Adding counters for different page sizes won't help. It will only make
the API more complex and harder to reason about. arm64 has 3 base page
sizes, up to 5 levels of translation, the ability to have block
mappings at most levels, plus nice features such as contiguous hints
that we treat as another block size. If you're lucky, that's about a
dozen different sizes. Good luck with that.

You really need to move away from your particular, 4kB centric, live
migration use case. This is about throttling a vcpu based on how much
memory it dirties. Not about the number of page faults it takes.

You need to define the granularity of the counter, and account for
each fault according to its mapping size. If an architecture has 16kB
as the base page size, a 32MB fault (the size of the smallest block
mapping) must bump the counter by 2048. That's the only way userspace
can figure out what is going on.

Without that, you may as well add a random number to the counter, it
won't be any worse.

[...]

> >>> If you introduce additional #ifdefery here, why are the additional
> >>> fields in the vcpu structure unconditional?
> >> 
> >> pages_dirtied can be a useful information even if dirty quota
> >> throttling is not used. So, I kept it unconditional based on
> >> feedback.
> > 
> > Useful for whom? This creates an ABI for all architectures, and this
> > needs buy-in from everyone. Personally, I think it is a pretty useless
> > stat.
> 
> When we started this patch series, it was a member of the kvm_run
> struct. I made this a stat based on the feedback I received from the
> reviews. If you think otherwise, I can move it back to where it was.

I'm certainly totally opposed to stats that don't have a clear use
case. People keep piling random stats that satisfy their pet usage,
and this only bloats the various structures for no overall benefit
other than "hey, it might be useful". This is death by a thousand cut.

> > And while we're talking about pages_dirtied, I really dislike the
> > WARN_ON in mark_page_dirty_in_slot(). A counter has rolled over?
> > Shock, horror...
> 
> Ack. I'll give it a thought but if you have any specific suggestion on
> how I can make it better, kindly let me know. Thanks.

What is the effect of counter overflowing? Why is it important to
warn? What goes wrong? What could be changed to *avoid* this being an
issue?

	M.

-- 
Without deviation from the norm, progress is not possible.

···

■ **EXERCISE 1**: Revise the entries from the line with "Task: Close the review edit panel" through the end of the entries, replacing "purchase page" with "checkout page" and keeping everything else the same. Omit the pictures from your answer.

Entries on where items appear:
···

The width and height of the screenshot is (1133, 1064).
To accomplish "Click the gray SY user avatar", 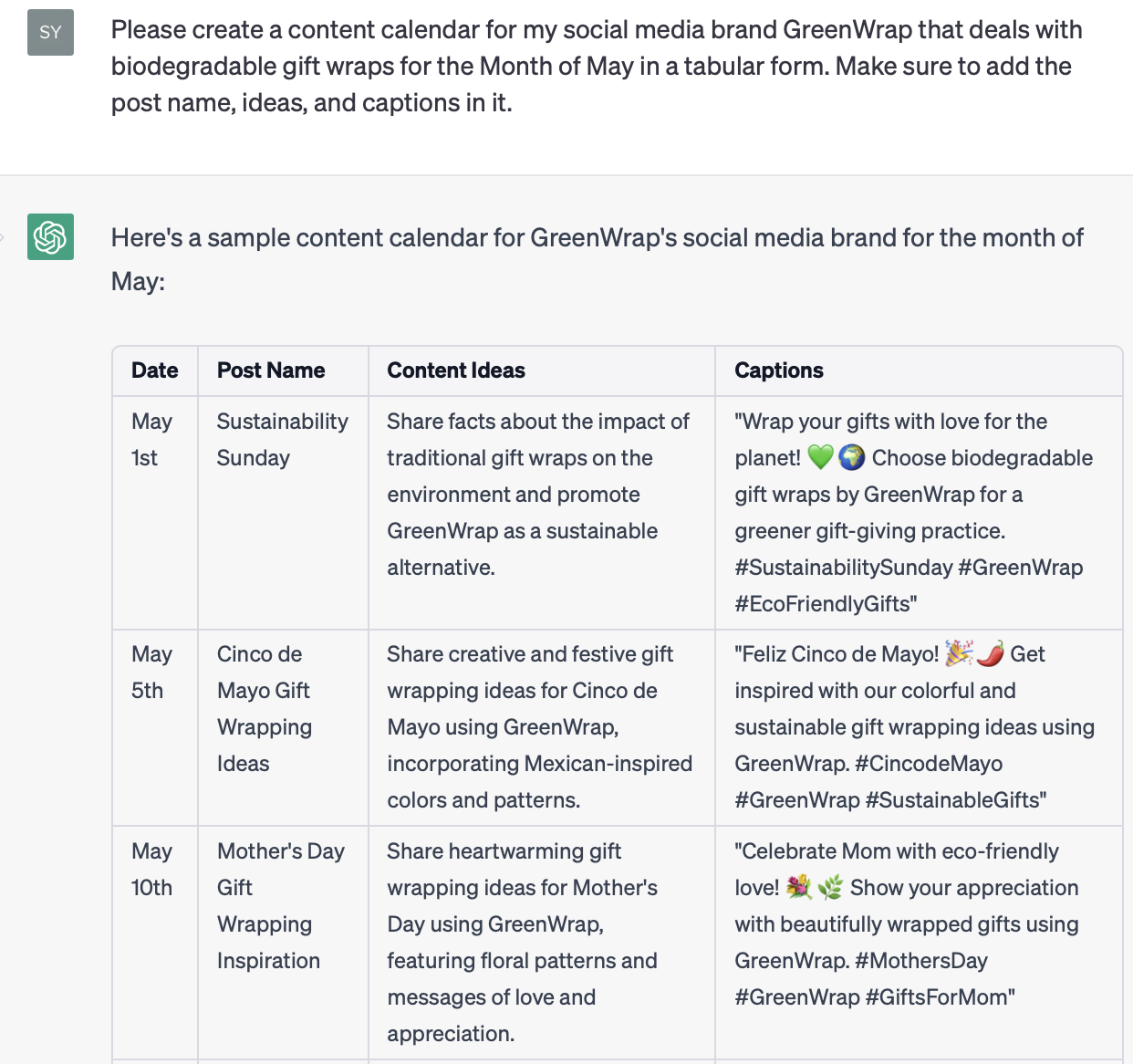I will pos(50,32).
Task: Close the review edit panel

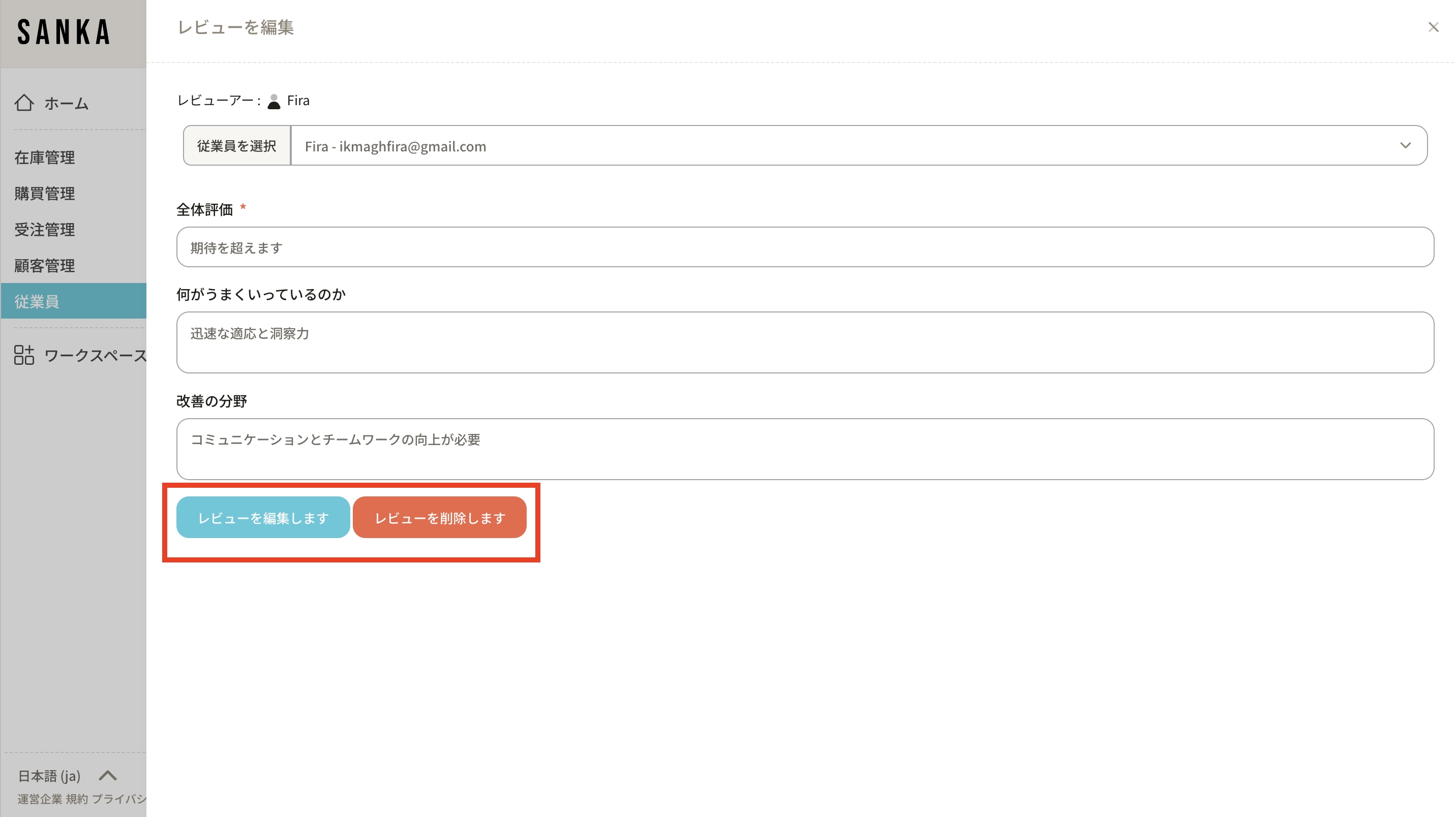Action: 1433,27
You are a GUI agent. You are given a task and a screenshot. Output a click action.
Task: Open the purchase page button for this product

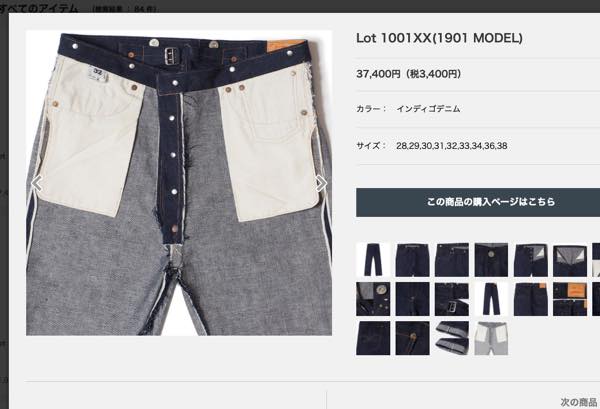[478, 202]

···

■ **EXERCISE 2**: Reproduce the passage of the message on dirty-page counters from "What is the" to "is not possible.".

■ **CORRECT OUTPUT 1**:
Task: Close the review edit panel

Action: 1433,27
You are a GUI agent. You are given a task and a screenshot. Output a click action.
Task: Open the checkout page button for this product

[478, 202]

■ **CORRECT OUTPUT 2**:
What is the effect of counter overflowing? Why is it important to
warn? What goes wrong? What could be changed to *avoid* this being an
issue?

	M.

-- 
Without deviation from the norm, progress is not possible.